Dass auch der Mensch auf vielfältige Weise vom Gesang profitiert, belegt der Autor eindrücklich zunächst an Naturvölkern, etwa an den musikalischen Gerichtsverhandlungen der Inuit oder den Songlines der Aborigines. So fasst Bossinger hier nicht nur sehr Interessantes und Wissenswertes über Gesang und Stimme zusammen, sondern führt die LeserInnen zu deren Ursprünglichkeit und Natürlichkeit zurück.
Das zentrale Kapitel widmet sich verschiedenen physischen und psychischen Heilkräften des Singens, wozu Entspannung und Stärkung des Immunsystems ebenso gehören wie Gefühle von Harmonie, Wonne und Frieden oder auch Trance und Ekstase. Dabei spricht Bossinger jedoch vom Singen und Musizieren, ohne diese Differenzierung zu erläutern. Der Fokus liegt wechselweise auf Singen, Stimme allgemein und auch Musikhören – so thematisiert er beim pränatalen Hören die Stimme der Mutter an sich oder er schildert den Einfluss der Musik im Allgemeinen auf die Entwicklung von Kindern –, ohne dass die jeweiligen Qualitäten und Grenzen spezifiziert würden.

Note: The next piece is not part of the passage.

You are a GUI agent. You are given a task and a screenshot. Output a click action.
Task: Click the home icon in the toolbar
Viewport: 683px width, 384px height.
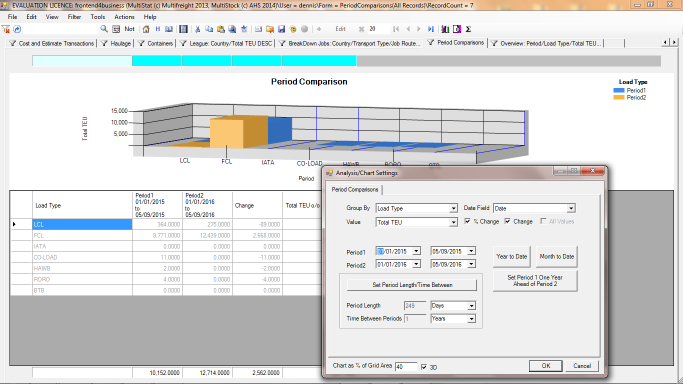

Die Bedeutung des Gesangs hat man aufgrund der langen, zuweilen repetitiven Schilderung, was Musik alles vermag, längst begriffen, bevor Bossinger endlich, vergleichsweise kurz, den Schritt zur Praxis vollzieht. Wünschenswert wäre nun – jenseits der Anmerkungen, wie man einen Lehrer finden kann und welches geeignete Chants wären –, den konkreten Weg zum unmittelbaren Selbsterleben zu erfahren. Ebenso fehlt diesem Buch leider eine saubere Endkorrektur. Die einfühlsame Sprache des Autors, in der immer Respekt und Bewunderung für die Gesangspraktiken verschiedener Religionen und Kulturen sowie große Wertschätzung und Sensibilität für seine Patienten mitschwingen, wird durch eine kleingliedrige Kapitelstruktur mit teils wenig pointierten Überschriften ebenso beeinträchtigt wie durch das unruhige Satzbild und etliche orthografische Fehler.
Eine herzliche Einladung, Gesang ins tägliche Leben zu integrieren, ist Bossingers Plädoyer dennoch. Denn Lust, aus vollem Hals einfach mal wieder so richtig loszulegen, vermittelt diese Lektüre in jedem Fall!